[Records of locating words and elements]
+++

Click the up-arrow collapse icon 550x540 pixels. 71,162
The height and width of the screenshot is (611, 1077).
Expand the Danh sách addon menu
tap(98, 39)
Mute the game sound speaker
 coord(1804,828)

+++

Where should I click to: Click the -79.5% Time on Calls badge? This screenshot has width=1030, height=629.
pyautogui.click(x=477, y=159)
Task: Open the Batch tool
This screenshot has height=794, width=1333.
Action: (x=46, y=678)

+++

Task prompt:
Copy the entries between the line containing "Task: Open the Batch tool" and the line containing "Action: (x=46, y=678)", inclusive, reproducing each line without any change.

Task response:
Task: Open the Batch tool
This screenshot has height=794, width=1333.
Action: (x=46, y=678)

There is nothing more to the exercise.